USGS streamgage Namekagon River at Leonards, Wisconsin will be used to monitor surface water temperature and river conditions.
When combined with other limited temperature monitoring efforts on the Namekagon River, this project will support basic temperature modeling throughout the upper reaches to help identify areas most suitable for brook trout habitat. These data will also help inform other habitat restoration efforts meant to benefit multiple life stages of brook trout. Determining how and where the NPS may rehabilitate cold-water habitat will assist managers in determining how to protect native fish communities from threats due to climate change and habitat degradation. In addition to brook trout, this project will provide valuable information on suitable habitat for other species such as native mussels, aquatic invertebrates, amphibians, and reptiles using the riverway.
Figure 1. A National Park Service map of a section of the Namekagon River within the St. Croix National Scenic Riverway in Wisconsin.

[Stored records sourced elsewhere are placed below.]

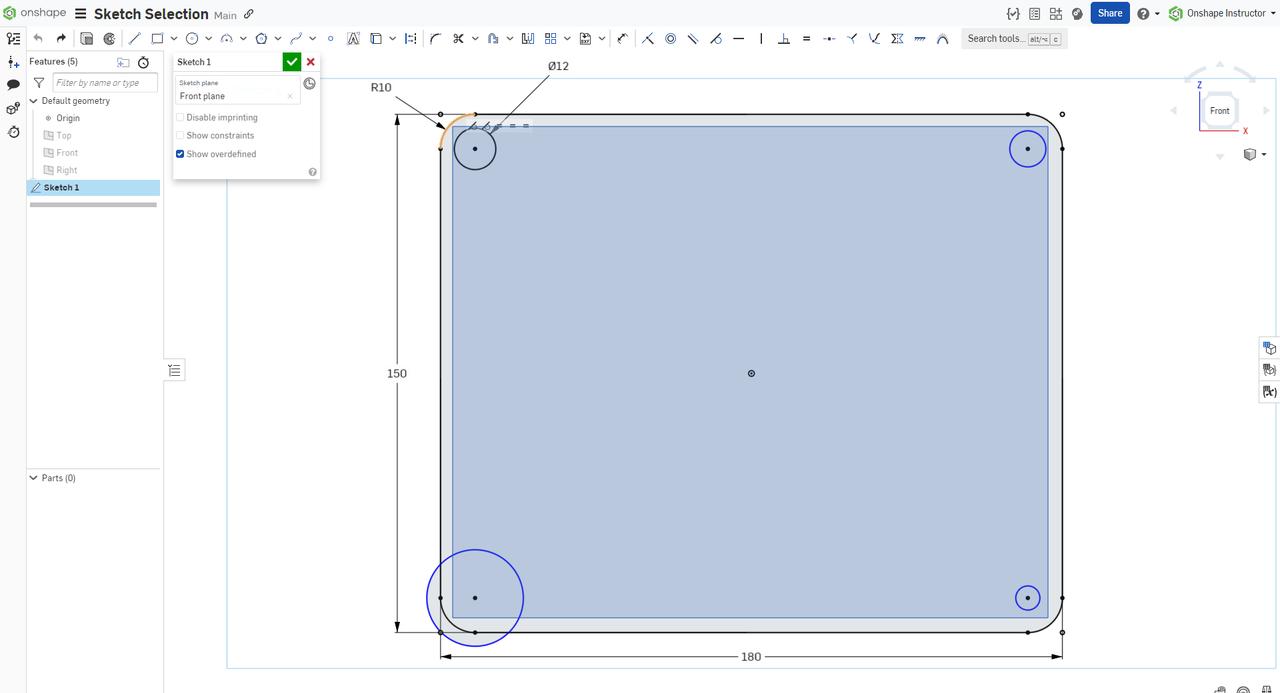Click the blue Share button
This screenshot has height=693, width=1280.
tap(1109, 13)
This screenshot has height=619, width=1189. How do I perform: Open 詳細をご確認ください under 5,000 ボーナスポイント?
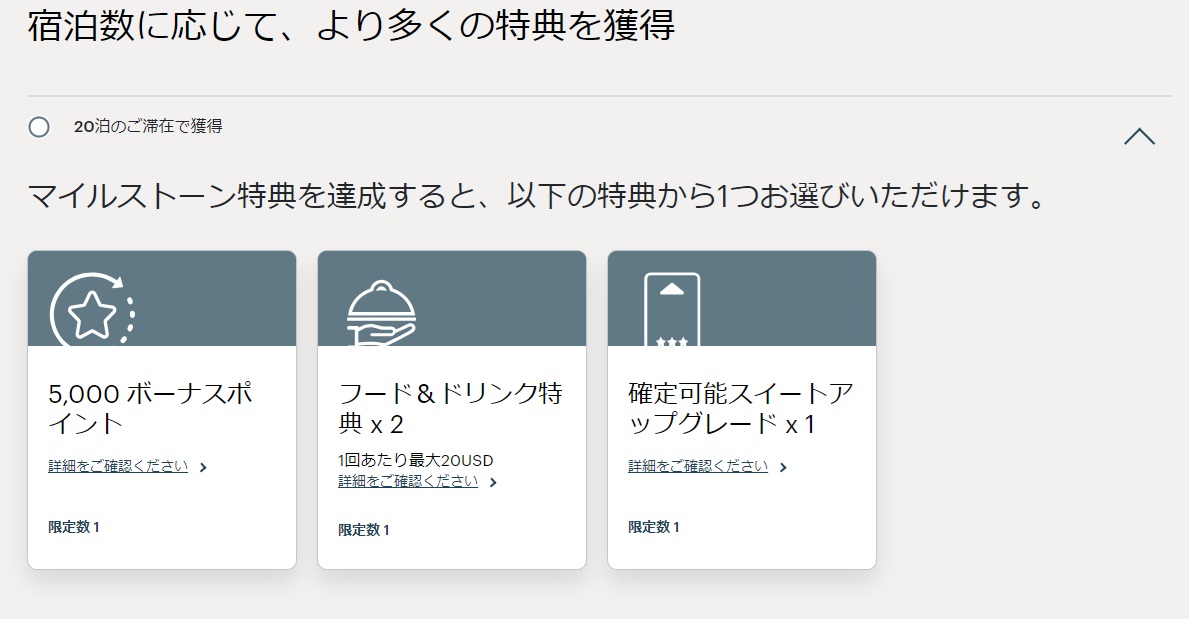118,466
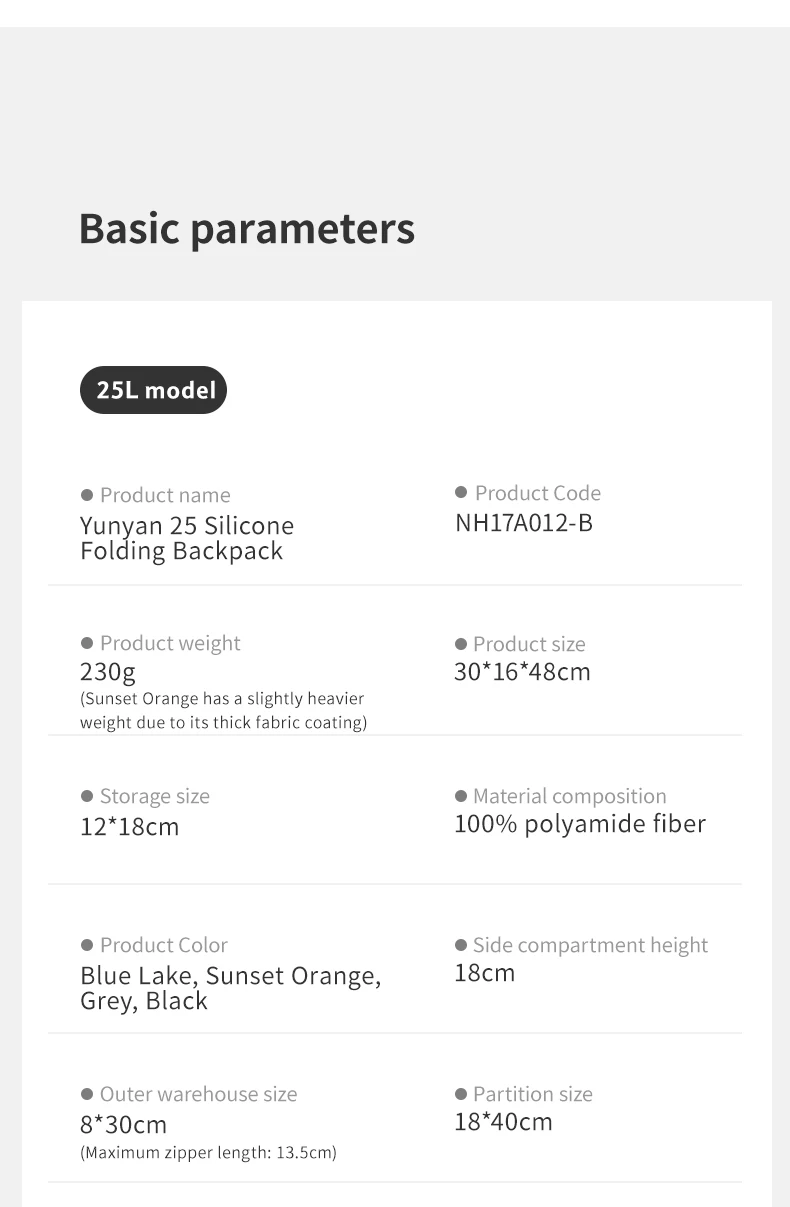Viewport: 790px width, 1207px height.
Task: Click the Yunyan 25 Silicone Folding Backpack name
Action: pos(187,538)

National Park Service Great Lakes Inventory and Monitoring Network (GLKN) biologist Ted Gostomski uses a handheld thermal infrared sensor to identify cold groundwater seeps in the upper Namekagon River near Cable, Wisconsin. Al Kirschbaum, a remote sensing specialist with the NPS-GLKN, documents Gostomski's findings from the canoe.

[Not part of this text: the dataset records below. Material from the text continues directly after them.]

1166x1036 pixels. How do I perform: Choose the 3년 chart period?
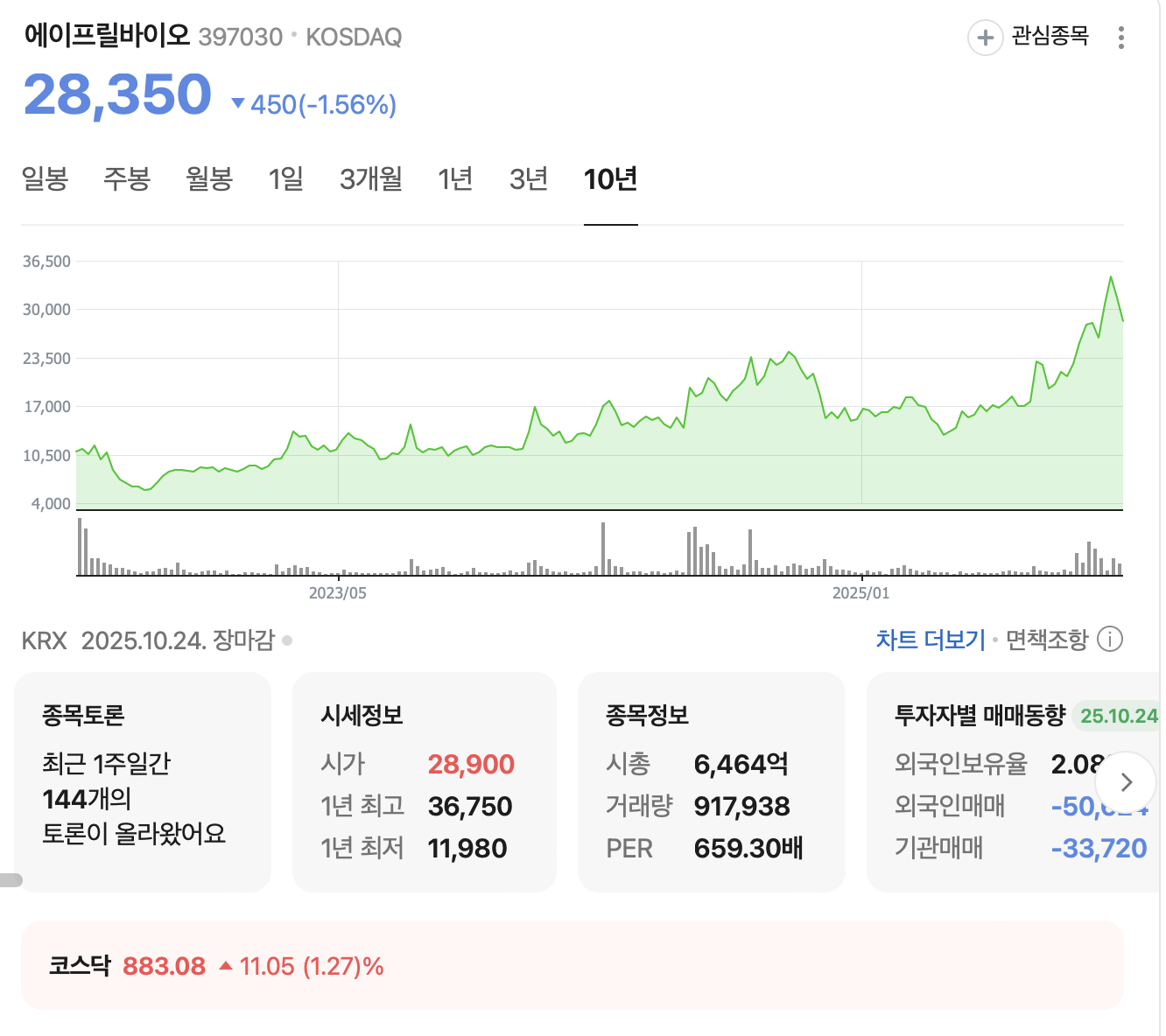[x=529, y=179]
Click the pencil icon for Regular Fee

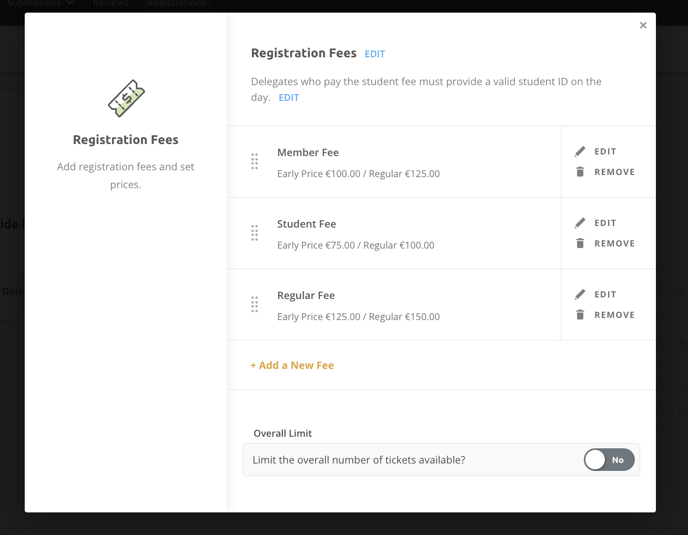click(x=580, y=294)
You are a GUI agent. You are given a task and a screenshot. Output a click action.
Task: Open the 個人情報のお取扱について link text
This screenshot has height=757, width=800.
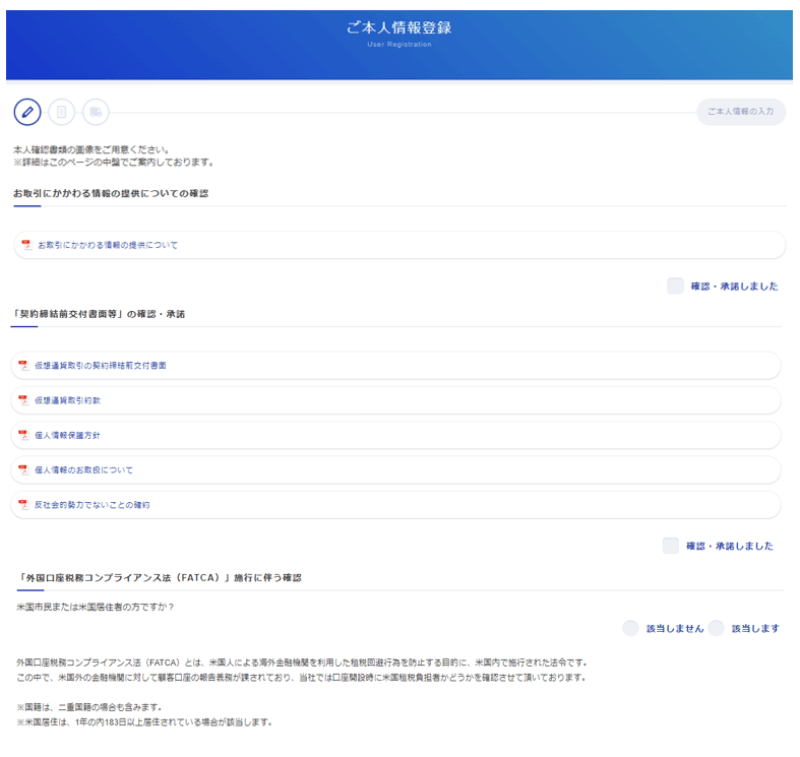pyautogui.click(x=83, y=470)
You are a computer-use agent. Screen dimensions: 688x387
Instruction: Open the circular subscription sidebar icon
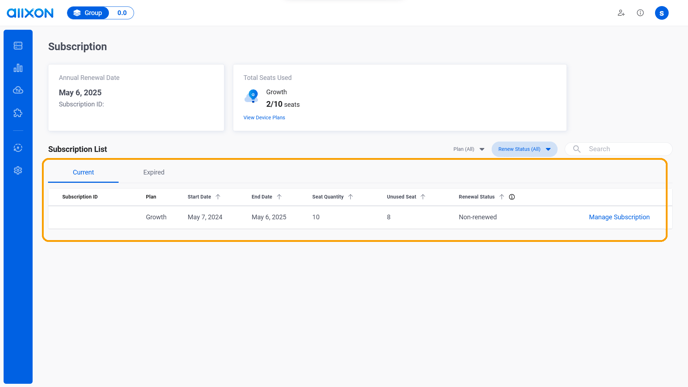coord(18,148)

USGS New England Water Science Center physical scientist Shannon Fisher documenting the location of a groundwater seep under a pine tree on the Namekagon River near Cable, Wisconsin.
A thermal image taken with a handheld FLIR camera showing approximate water temperature, where warmer temperatures are represented as red and cooler temperatures as blue. This image represents an approximately 20-foot area where cooler groundwater (blue) may be discharging from a bank into a warm stream in early September. The temperature scale is in degrees Fahrenheit.